━━━━━ The records ━━━━━

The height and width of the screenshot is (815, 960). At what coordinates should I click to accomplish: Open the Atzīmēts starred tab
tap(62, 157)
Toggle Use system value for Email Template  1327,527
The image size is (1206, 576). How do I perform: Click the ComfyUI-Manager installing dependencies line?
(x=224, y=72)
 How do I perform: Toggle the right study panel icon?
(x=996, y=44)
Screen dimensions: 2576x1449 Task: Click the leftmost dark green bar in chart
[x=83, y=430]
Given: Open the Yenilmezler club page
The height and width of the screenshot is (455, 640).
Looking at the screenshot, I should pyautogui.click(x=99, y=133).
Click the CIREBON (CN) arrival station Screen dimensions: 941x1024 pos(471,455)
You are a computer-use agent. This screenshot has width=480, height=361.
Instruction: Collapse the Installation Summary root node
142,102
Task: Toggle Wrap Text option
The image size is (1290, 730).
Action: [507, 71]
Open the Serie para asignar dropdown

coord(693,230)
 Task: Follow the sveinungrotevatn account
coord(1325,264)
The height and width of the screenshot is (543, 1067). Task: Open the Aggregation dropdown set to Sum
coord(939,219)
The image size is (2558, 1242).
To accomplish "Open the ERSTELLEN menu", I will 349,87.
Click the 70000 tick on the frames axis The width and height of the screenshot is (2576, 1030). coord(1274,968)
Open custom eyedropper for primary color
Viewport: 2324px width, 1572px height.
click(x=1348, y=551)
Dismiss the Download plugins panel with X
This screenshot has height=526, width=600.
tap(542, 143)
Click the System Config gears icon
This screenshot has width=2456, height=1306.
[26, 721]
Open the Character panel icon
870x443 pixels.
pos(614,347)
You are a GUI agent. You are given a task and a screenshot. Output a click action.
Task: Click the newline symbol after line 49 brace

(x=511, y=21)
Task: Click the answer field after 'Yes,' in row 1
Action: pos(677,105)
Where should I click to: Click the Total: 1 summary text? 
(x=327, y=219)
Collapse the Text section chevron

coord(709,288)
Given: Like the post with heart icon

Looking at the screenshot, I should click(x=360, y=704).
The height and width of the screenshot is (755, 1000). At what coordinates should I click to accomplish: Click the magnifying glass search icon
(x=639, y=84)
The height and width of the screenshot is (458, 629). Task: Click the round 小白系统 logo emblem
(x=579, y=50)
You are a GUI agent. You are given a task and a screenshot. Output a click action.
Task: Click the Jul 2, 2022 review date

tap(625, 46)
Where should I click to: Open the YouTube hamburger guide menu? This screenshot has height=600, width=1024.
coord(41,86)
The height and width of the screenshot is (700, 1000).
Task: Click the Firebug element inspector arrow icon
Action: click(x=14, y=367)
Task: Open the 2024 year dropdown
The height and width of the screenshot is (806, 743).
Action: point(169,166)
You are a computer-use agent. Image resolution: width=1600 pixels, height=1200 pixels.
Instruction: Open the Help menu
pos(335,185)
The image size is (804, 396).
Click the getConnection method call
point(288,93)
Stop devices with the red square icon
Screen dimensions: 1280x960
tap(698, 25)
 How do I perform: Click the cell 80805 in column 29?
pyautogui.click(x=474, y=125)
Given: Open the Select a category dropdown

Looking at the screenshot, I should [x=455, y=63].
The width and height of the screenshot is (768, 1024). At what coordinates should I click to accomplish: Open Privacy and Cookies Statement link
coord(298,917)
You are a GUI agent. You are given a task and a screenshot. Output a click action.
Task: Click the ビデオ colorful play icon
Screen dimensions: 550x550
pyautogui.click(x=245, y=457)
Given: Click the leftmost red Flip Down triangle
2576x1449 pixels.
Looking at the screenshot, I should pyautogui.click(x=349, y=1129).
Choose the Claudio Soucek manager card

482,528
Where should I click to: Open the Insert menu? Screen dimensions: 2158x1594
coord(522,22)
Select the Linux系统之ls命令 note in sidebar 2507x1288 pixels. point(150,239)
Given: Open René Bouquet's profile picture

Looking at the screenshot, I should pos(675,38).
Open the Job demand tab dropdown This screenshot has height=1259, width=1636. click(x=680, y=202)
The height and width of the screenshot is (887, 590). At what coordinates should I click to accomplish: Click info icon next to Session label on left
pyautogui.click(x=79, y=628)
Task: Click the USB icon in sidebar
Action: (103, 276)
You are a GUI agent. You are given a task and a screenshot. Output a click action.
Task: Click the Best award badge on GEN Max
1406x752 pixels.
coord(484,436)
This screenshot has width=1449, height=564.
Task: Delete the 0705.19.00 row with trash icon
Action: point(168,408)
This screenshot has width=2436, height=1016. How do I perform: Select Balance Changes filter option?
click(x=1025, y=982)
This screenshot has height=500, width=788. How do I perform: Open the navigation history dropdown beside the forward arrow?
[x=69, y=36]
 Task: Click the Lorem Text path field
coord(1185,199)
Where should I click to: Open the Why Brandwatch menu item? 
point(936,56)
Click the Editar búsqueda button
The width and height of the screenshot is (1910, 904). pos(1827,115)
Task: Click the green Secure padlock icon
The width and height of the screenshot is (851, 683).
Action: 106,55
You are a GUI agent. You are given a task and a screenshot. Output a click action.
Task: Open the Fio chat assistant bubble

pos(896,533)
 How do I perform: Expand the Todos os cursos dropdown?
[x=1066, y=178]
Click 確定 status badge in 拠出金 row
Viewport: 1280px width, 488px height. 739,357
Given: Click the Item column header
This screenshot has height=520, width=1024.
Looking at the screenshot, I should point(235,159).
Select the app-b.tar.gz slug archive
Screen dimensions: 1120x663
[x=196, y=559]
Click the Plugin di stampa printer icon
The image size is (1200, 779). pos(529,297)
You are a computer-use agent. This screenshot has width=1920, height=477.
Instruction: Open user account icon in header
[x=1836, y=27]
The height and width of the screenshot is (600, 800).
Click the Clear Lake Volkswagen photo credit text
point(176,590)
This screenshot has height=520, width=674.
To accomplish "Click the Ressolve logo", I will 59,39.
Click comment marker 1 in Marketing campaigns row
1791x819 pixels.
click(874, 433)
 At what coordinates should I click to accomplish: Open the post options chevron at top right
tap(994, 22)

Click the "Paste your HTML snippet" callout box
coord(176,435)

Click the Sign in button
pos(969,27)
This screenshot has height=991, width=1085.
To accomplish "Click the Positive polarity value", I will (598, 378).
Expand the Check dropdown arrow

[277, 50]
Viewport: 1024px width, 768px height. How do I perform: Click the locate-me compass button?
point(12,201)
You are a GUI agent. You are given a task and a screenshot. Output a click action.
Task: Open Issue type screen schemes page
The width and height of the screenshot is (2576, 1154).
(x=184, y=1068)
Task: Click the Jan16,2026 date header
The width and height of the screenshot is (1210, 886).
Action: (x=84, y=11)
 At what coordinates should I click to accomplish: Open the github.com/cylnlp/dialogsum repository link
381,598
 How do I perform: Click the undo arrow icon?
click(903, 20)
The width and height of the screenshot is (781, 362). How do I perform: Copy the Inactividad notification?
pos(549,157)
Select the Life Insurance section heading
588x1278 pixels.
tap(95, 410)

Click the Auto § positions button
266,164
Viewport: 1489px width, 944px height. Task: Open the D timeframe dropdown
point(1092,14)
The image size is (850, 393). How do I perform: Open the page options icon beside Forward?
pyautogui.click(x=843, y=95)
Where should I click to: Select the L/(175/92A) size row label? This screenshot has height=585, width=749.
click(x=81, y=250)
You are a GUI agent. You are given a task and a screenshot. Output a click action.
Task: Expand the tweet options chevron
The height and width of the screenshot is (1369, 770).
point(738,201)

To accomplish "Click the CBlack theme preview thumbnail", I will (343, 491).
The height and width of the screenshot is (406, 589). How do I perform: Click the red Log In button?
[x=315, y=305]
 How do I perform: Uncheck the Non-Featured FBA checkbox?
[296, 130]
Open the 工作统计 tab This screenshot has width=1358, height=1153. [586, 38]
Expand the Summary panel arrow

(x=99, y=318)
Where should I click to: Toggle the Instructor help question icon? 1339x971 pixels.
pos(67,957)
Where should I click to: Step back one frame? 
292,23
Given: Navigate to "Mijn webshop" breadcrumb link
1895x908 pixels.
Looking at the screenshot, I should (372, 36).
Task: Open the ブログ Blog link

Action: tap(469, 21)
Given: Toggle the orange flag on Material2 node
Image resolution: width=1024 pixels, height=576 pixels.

━━━━━

§ **Goal of the exercise**
Replace "Screen dimensions" with "Display size" in the lines running from the line with "The image size is (804, 396)." to the line with "point(936,56)", keeping everything else unchanged. Return only those lines.

§ **Task answer**
The image size is (804, 396).
Click the getConnection method call
point(288,93)
Stop devices with the red square icon
Display size: 1280x960
tap(698, 25)
 How do I perform: Click the cell 80805 in column 29?
pyautogui.click(x=474, y=125)
Given: Open the Select a category dropdown

Looking at the screenshot, I should [x=455, y=63].
The width and height of the screenshot is (768, 1024). At what coordinates should I click to accomplish: Open Privacy and Cookies Statement link
coord(298,917)
You are a GUI agent. You are given a task and a screenshot. Output a click action.
Task: Click the ビデオ colorful play icon
Display size: 550x550
pyautogui.click(x=245, y=457)
Given: Click the leftmost red Flip Down triangle
2576x1449 pixels.
Looking at the screenshot, I should pyautogui.click(x=349, y=1129).
Choose the Claudio Soucek manager card

482,528
Where should I click to: Open the Insert menu? Display size: 2158x1594
coord(522,22)
Select the Linux系统之ls命令 note in sidebar 2507x1288 pixels. point(150,239)
Given: Open René Bouquet's profile picture

Looking at the screenshot, I should pos(675,38).
Open the Job demand tab dropdown This screenshot has height=1259, width=1636. click(x=680, y=202)
The height and width of the screenshot is (887, 590). At what coordinates should I click to accomplish: Click info icon next to Session label on left
pyautogui.click(x=79, y=628)
Task: Click the USB icon in sidebar
Action: (103, 276)
You are a GUI agent. You are given a task and a screenshot. Output a click action.
Task: Click the Best award badge on GEN Max
1406x752 pixels.
coord(484,436)
This screenshot has width=1449, height=564.
Task: Delete the 0705.19.00 row with trash icon
Action: point(168,408)
This screenshot has width=2436, height=1016. How do I perform: Select Balance Changes filter option?
click(x=1025, y=982)
This screenshot has height=500, width=788. How do I perform: Open the navigation history dropdown beside the forward arrow?
[x=69, y=36]
 Task: Click the Lorem Text path field
coord(1185,199)
Where should I click to: Open the Why Brandwatch menu item? 
point(936,56)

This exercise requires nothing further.